• [Exercise directions] Beginning with the line containing "Viewport: 1568px width, 715px height." and ending at the last line of the data, set down every line exactly, leaving out all pictures.
• • • • •
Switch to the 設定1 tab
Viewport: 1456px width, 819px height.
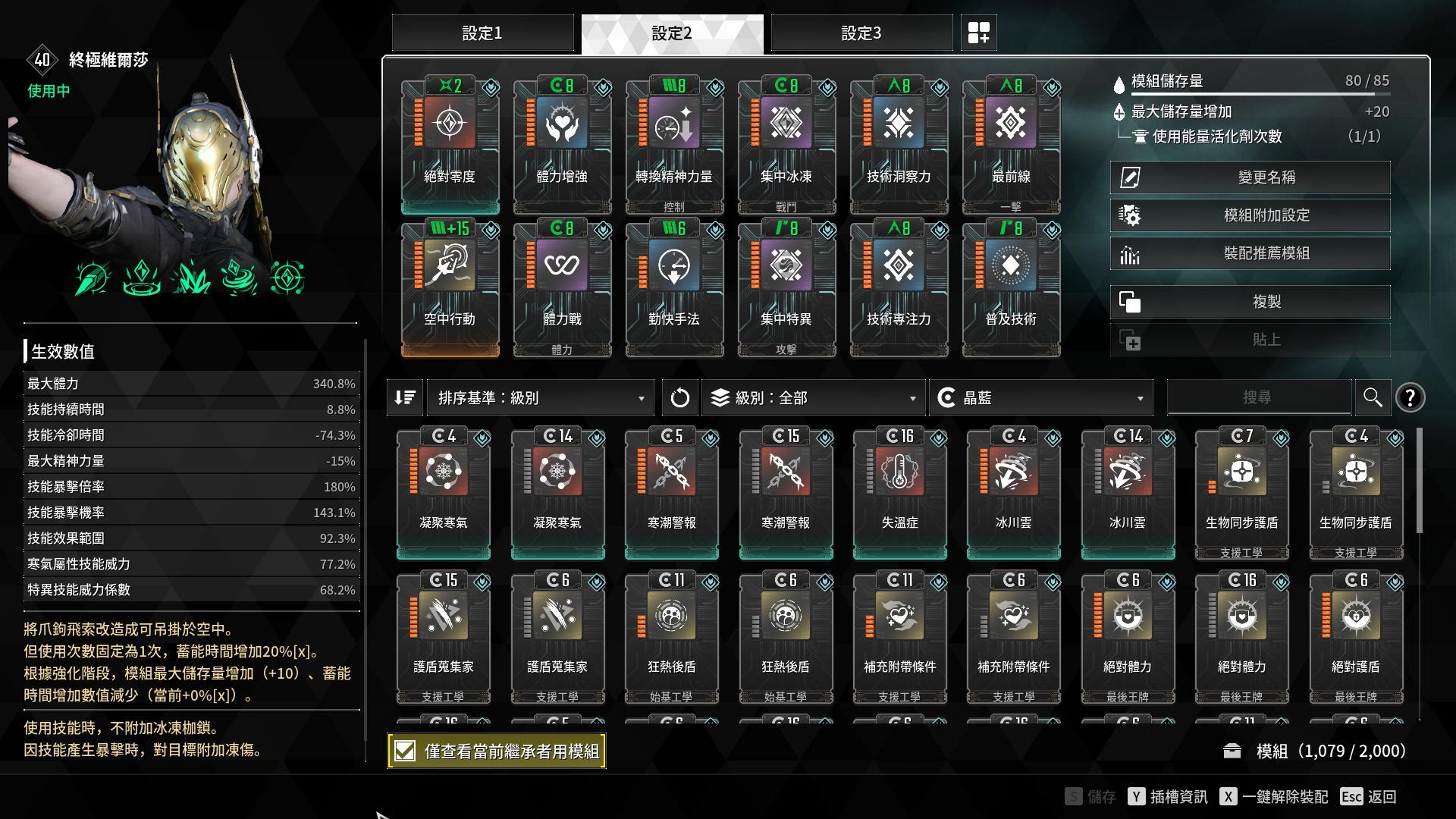click(482, 33)
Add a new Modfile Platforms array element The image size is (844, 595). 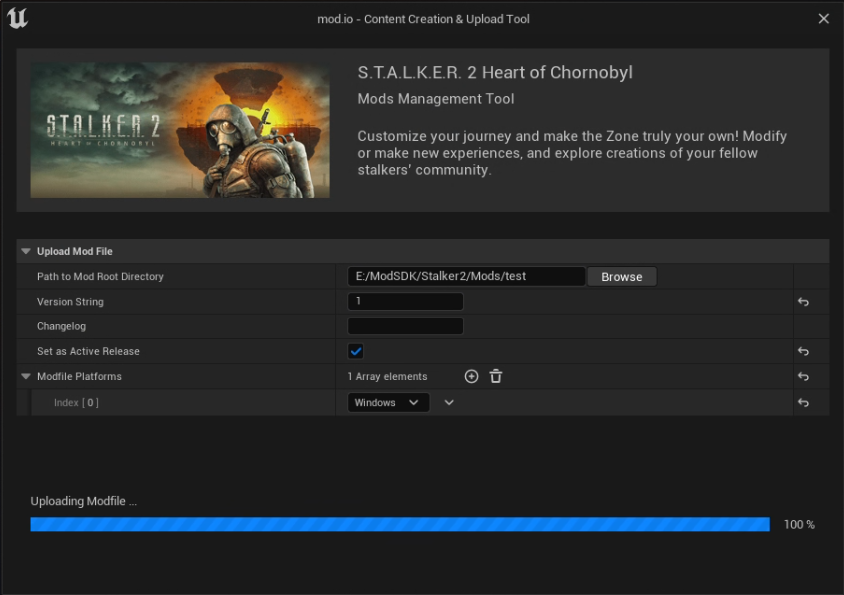pyautogui.click(x=471, y=377)
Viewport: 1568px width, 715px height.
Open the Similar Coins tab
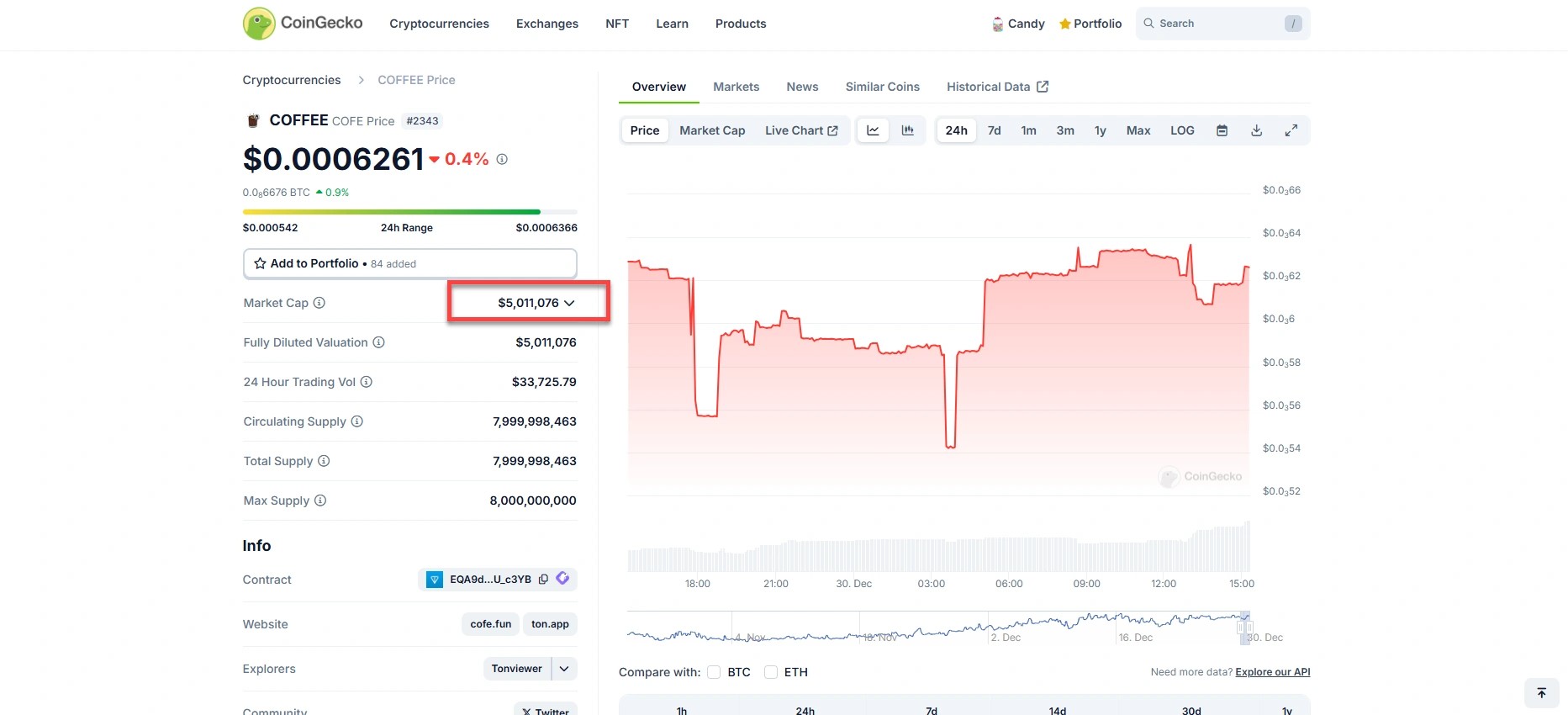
• • • • •
• [Result for this exercise]
Viewport: 1568px width, 715px height.
Open the Similar Coins tab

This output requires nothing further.